Early attempts at such "power on" connections were achieved by simply plugging in the card while the computer was in operation. The unfortunate results of such an operation included the formation of arcs where such connections were made or broken. Additionally, errors in software operation were detected during such connections, subsequently attributed to the aforementioned arcing. More drastically, on some occasions the connection did fail, said failure also deemed the result of the arcing. Arcing of this type particularly occurs when a significant potential difference exists between the board and card members. Excessively high current flows as the result of the system's power supply charging the capacitance of the card as rapidly as possible. By way of example, the portion of the connector within the computer into which the card is to be inserted may be at a voltage of about 25 volts while the card is at a voltage of zero. Arc generation resulting from such a differential may in turn create "noise" in the form of electromagnetic waves which propagate within the computer, affecting other components (occasionally in an adverse manner). For example, such components may pick up this noise as a standard internal signal and react accordingly.
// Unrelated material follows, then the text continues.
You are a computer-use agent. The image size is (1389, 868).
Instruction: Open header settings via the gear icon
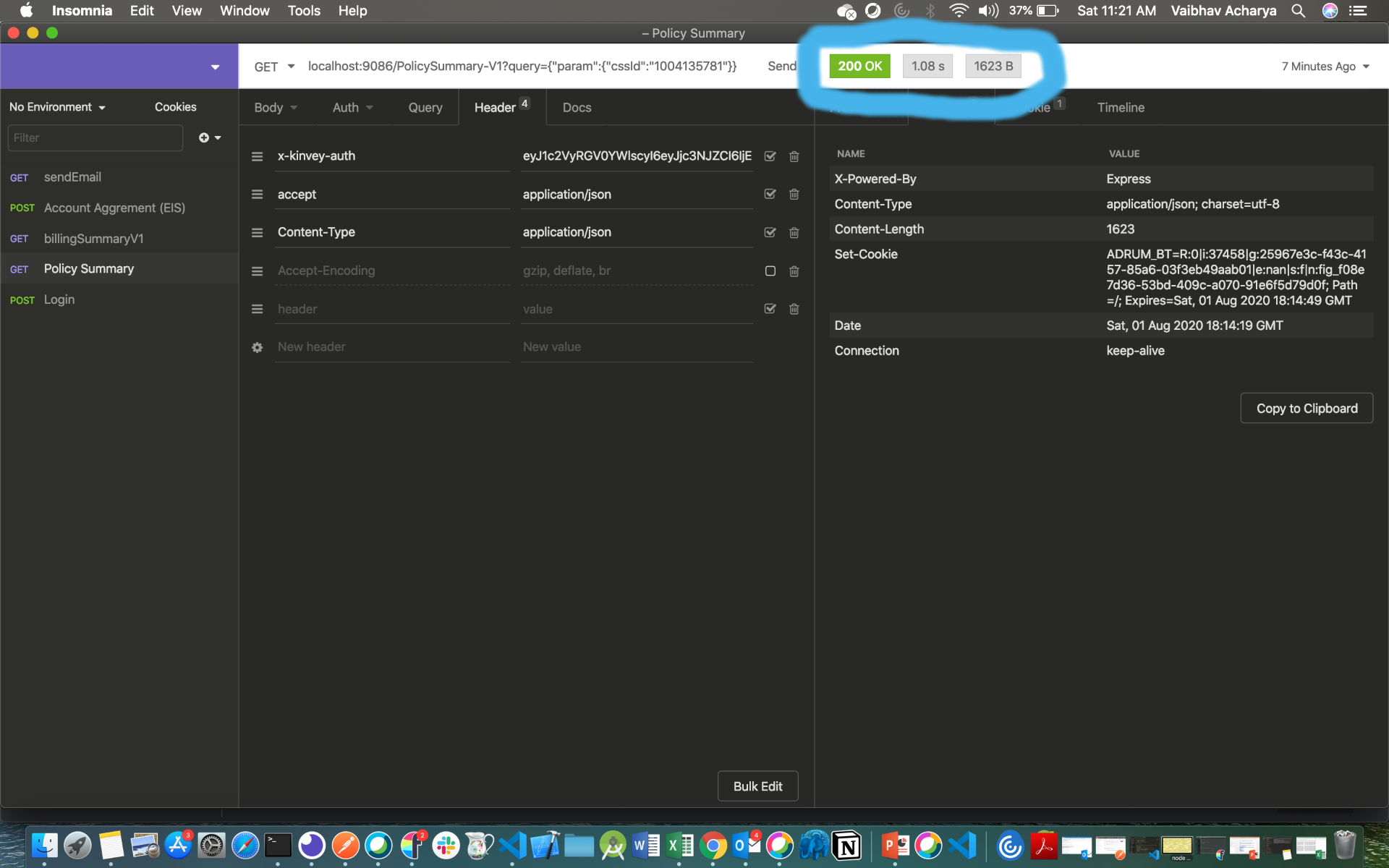(x=257, y=347)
Significant errors can thus be created in both system and software operation as a result of such arcing.
To overcome the above highly undesirable results, while still providing desired optical connections between selected optical fiber elements and respective components which form part of a circuit card member, the present invention provides a fiber optic connector assembly capable of being positioned on such a circuit card and adapted for not only receiving a fiber optic connector but also uniquely providing a means whereby electrical connections can be made to the circuit card in the same vicinity of the card as the connector assembly's housing such that charging of the card and its electrical components (e.g., to the potential of the board to which this and other cards may be electrically coupled) can occur, thereby preventing arcing or the like from occurring during such coupling or uncoupling. As will be defined further herein, such charging of the card occurs with the card separated from the mother board member such that the card's electrical potential can be raised to that of the board whereupon card coupling can occur. The charging unit can then be facilely removed from the card and the desired fiber optic connector positioned within the assembly.
It is believed that such a connector assembly would constitute a significant advancement in the art.